Juste en face de nous se dressait un de ces sphinx informes : grossier obélisque de granit qu’on pouvait prendre pour un spectre, debout au faîte des roches.

C’était là que debout aussi, livrant aux vents déchaînés le lin de son voile et les blondes tresses de sa chevelure, la Velléda inclinait devant l’éclair les branches de gui avec la serpe d’or. C’était là.

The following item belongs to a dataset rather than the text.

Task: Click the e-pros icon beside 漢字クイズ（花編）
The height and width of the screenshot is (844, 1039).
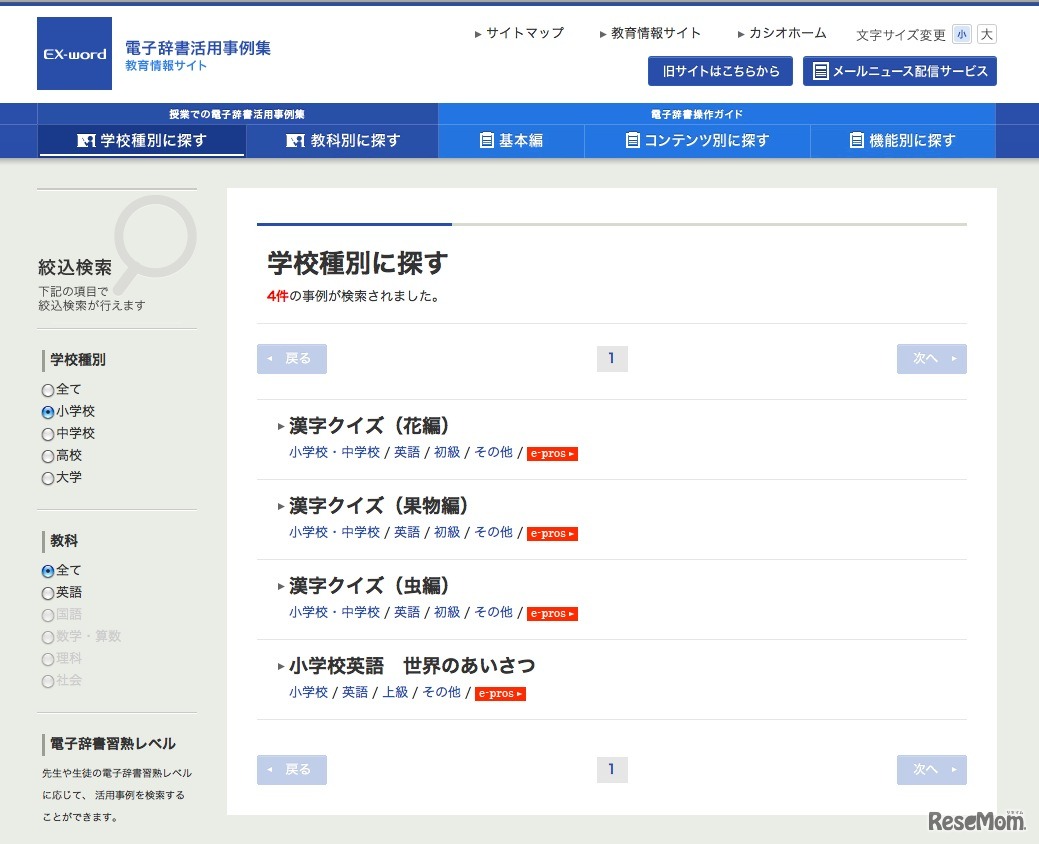Action: 552,453
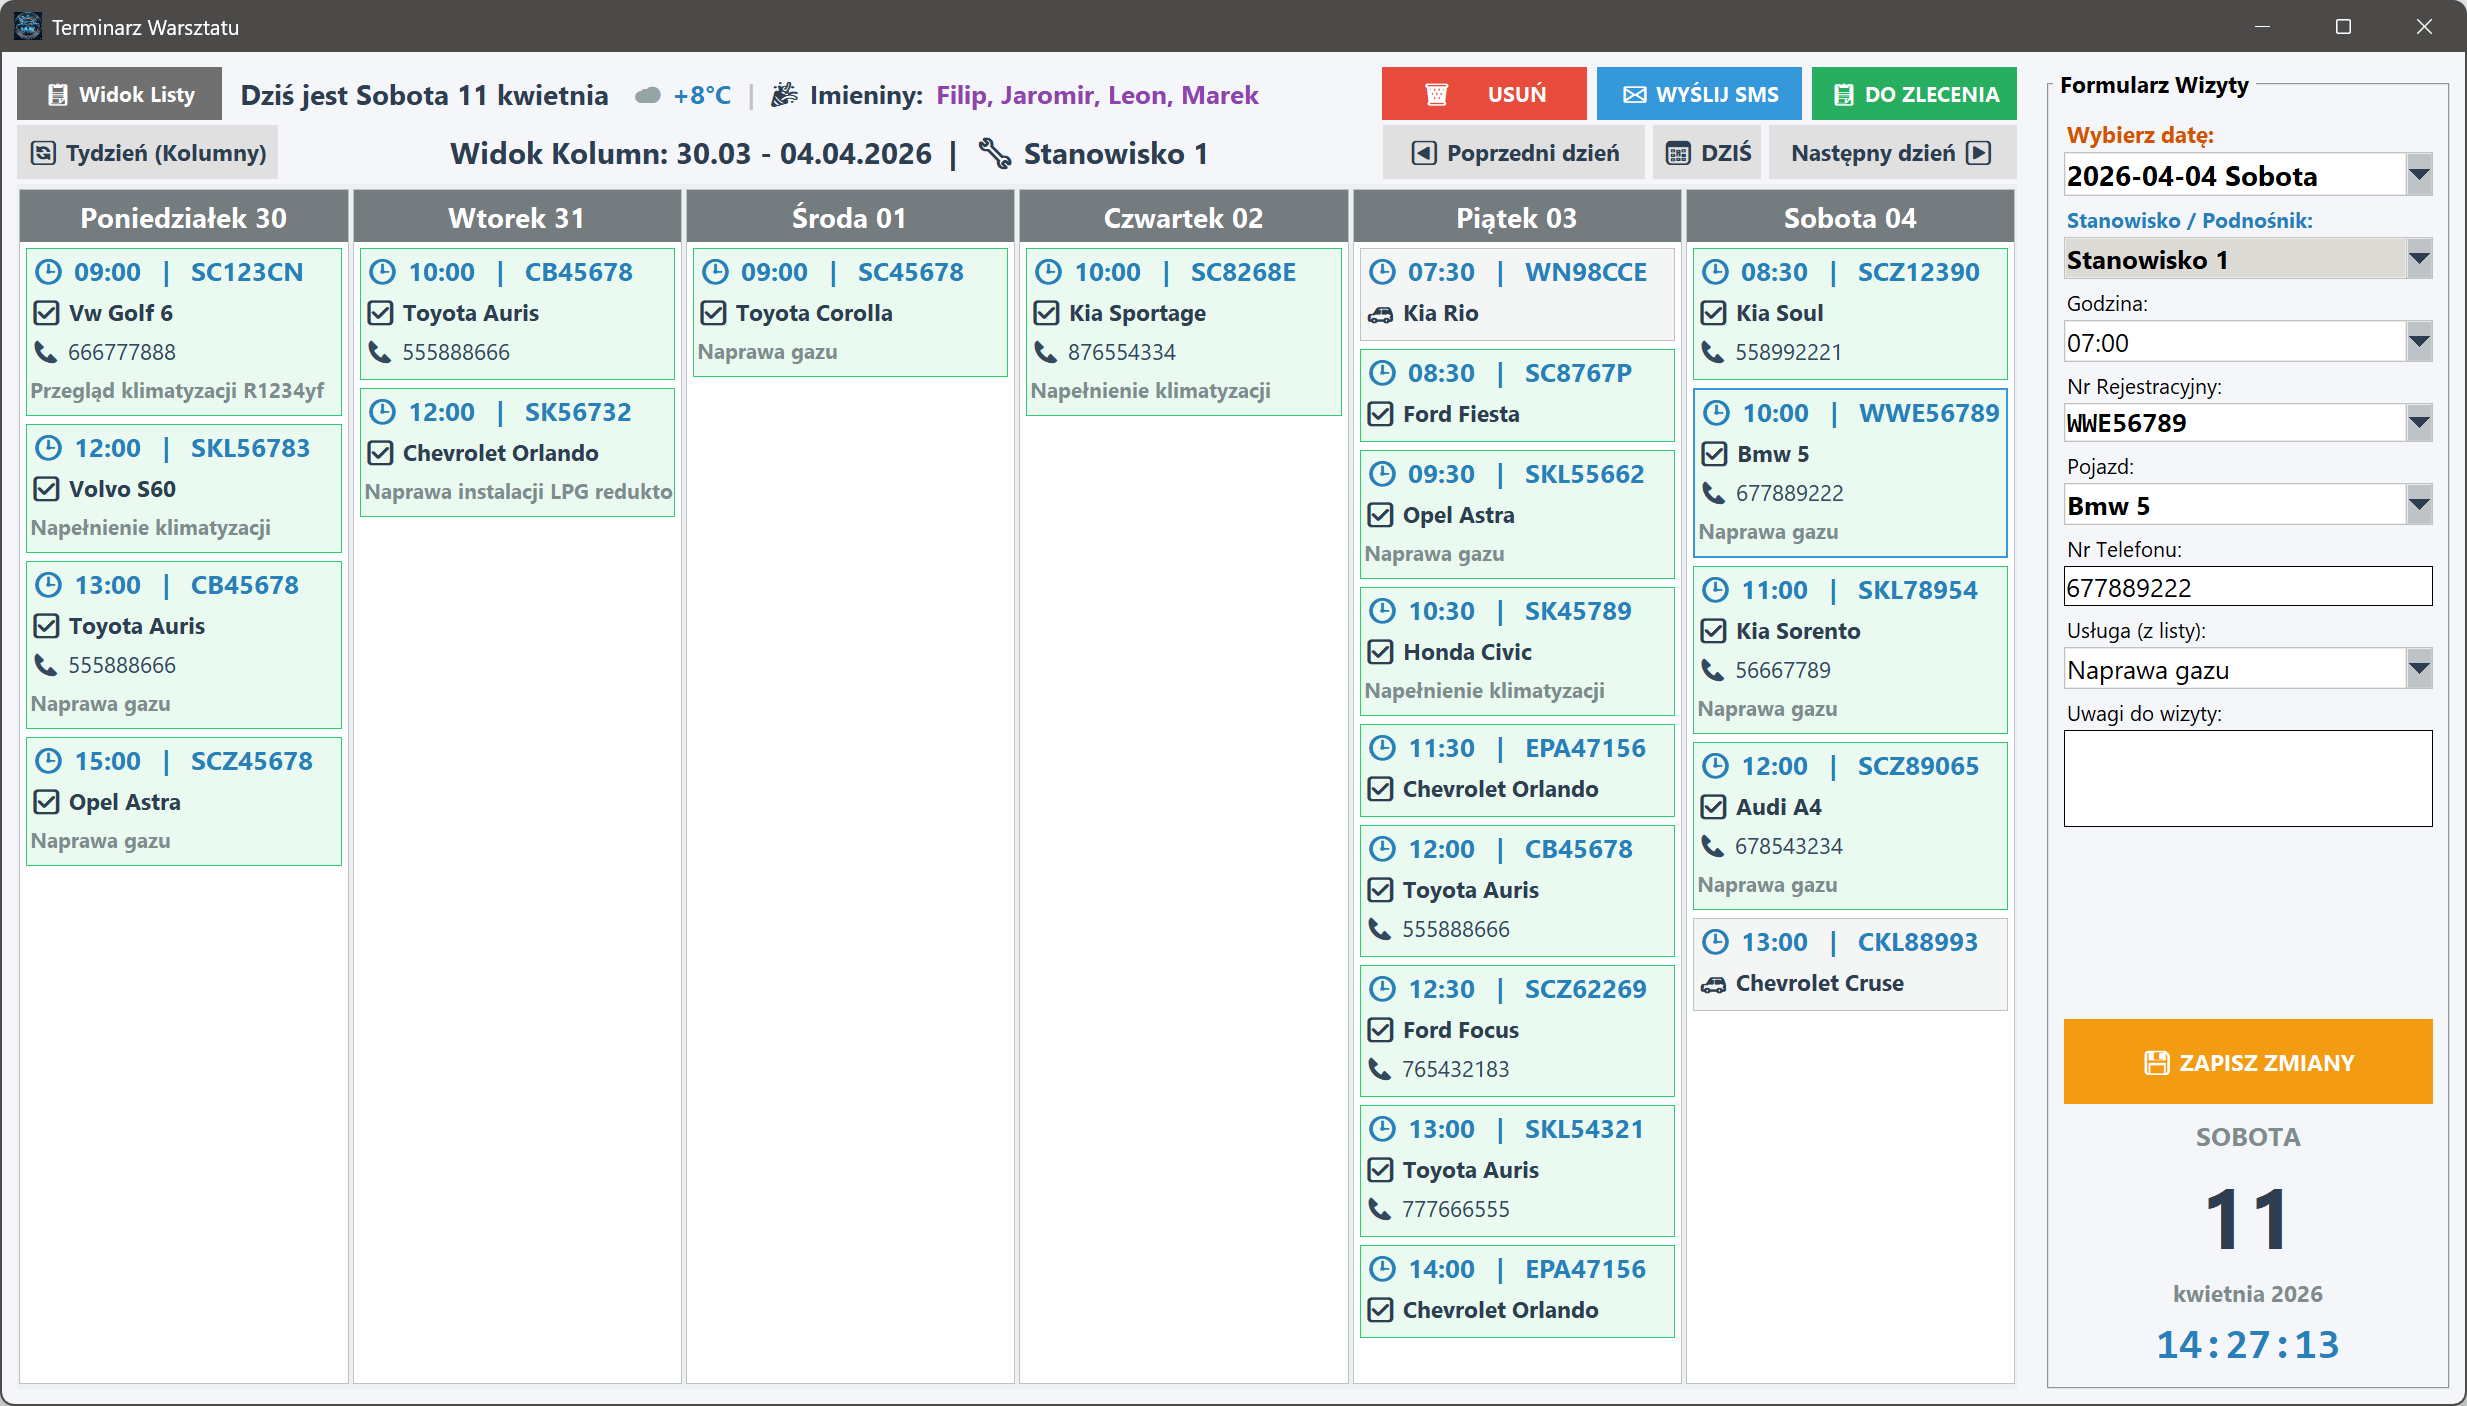Click the cloud weather icon

(648, 96)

L’orage connaissait la puissance de sa voix virginale ; les flots en courroux obéissaient à son sourire.

C’était là. Autour d’elle se rangeait le sénat des prêtres à barbe blanche. Bélénus écoutait, vautré parmi les nuées ; et la Cybèle gauloise, nageant dans le brouillard, murmurait d’incompréhensibles oracles.

C’était bien là. Le vent y garde comme un écho du sacré murmure des chênes vieillards, et voyez : à cette table inclinée que supportent trois quartiers de granit, voici encore la rigole par où coulait le sang chaud et rouge de l’adolescent égorgé. Les dieux du meurtre buvaient le sang.

Groix est restée ce qu’elle était en ces jours païens : l’île des tempêtes, la forteresse qu’assiège sans cesse et toujours en vain l’Océan. Elle n’a point de port proprement dit : on y aborde par le beau temps dans trois criques misérables où les bateaux ont grande peine à se garer ; par le mauvais temps, on n’y aborde pas du tout : j’entends les bateaux du dehors, car les bateaux de Groix se gréent avec de la corde de pendu. Les roches ne les cassent pas ; ce sont eux qui cassent les roches.